CROSS-REFERENCE TO RELATED APPLICATION

This application is a divisional of application Ser. No. 09/911,121, filed Jul. 24, 2001.[0001]

FIELD OF THE INVENTION

The present invention relates to casted concrete block manufacturing and, more particularly, to a method for roughing blocks to give them a worn or rough appearance.

BACKGROUND OF THE INVENTION

The concrete block casting industry is well developed and is highly automated in its process operations for manufacturing conventional rectangular concrete blocks and the like. The casted blocks have a geometrically uniform rectangular prism configuration in which the surfaces thereof are substantially planar with adjacent surfaces delimited by sharp edges.

It has been known to treat the concrete blocks in order to get a more natural rough look. As authentic stone blocks are known to have rounded edges and irregular shaped surfaces, systems have been provided in order to produce such effect on casted concrete blocks. However, the equipment used in order to treat these blocks has been incompatible with the fully automated handling equipment used in the other operations of the concrete block producing process. Substantial amount of manual labor and high costs are inherent with the presently used block roughing systems.

For instance, a known method consists in disposing the casted blocks in large tumbling drums. These tumbling drums are rotated about their longitudinal axis in order for the concrete blocks to tumble therein and to collide in order to get damaged. This method, although producing a generally satisfying look, entails substantial costs due to unrepairable damages to concrete blocks. Some blocks are damaged to a point where they may no longer be used and are thus thrown away or recycled. Also, some concrete block patterns may contain blocks of different sizes and these must be sorted and assembled, which is very time consuming. Also, if a particular one of the blocks in pattern is destroyed more than other blocks, then often the other blocks are no longer useful as a ratio of blocks must be kept. By its nature, the tumbling drum requires frequent repairs. Furthermore, the personnel used for these purposes must deal with a noisy environment due to the tumbling action, and injuries are frequent due to the hazardous operations and handling required thereby. It is difficult to maintain a stable labour force for this work.

U.S. Pat. No. 5,133,915, issued on Jul. 28, 1992 to Metten et al., discloses a surface upon which a plurality of concrete blocks are disposed in a spaced apart relationship.
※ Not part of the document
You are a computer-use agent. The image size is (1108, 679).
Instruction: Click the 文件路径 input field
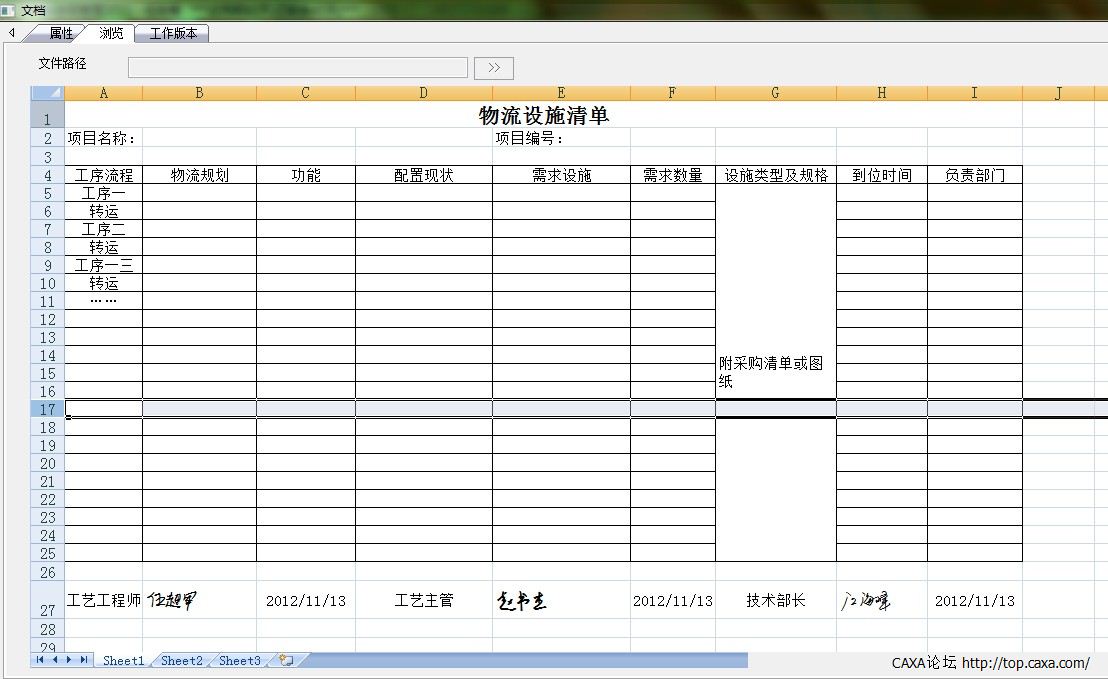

A roller brush translates over the surface of concrete blocks in a reciprocating manner, thereby stripping and roughing the surface of the concrete blocks. Although this method provides substantial advantages over the tumbling drum method described above, it requires that the concrete blocks are spaced apart in order for the sharp edges thereof to be treated. Otherwise, only the top surface would be abraded. Furthermore, the brush type roller provides a relatively uniform abrasion of the concrete blocks, which is not a desired result for use with paving blocks. Finally, as the concrete blocks are spaced apart, the brush can only strike them at a certain velocity in order not to displace them. If they are displaced, they may end up in abutment with one another, whereby only the top surfaces will be abraded, leaving the sharp edges of the block intact. These blocks are usually treated before the concrete is cured. This patent could not provide the desired result of producing an irregular roughened appearance to concrete blocks.

SUMMARY OF THE INVENTION

It is a feature of the present invention to provide a concrete block roughing apparatus and method which substantially overcomes the disadvantages of the above mentioned prior art.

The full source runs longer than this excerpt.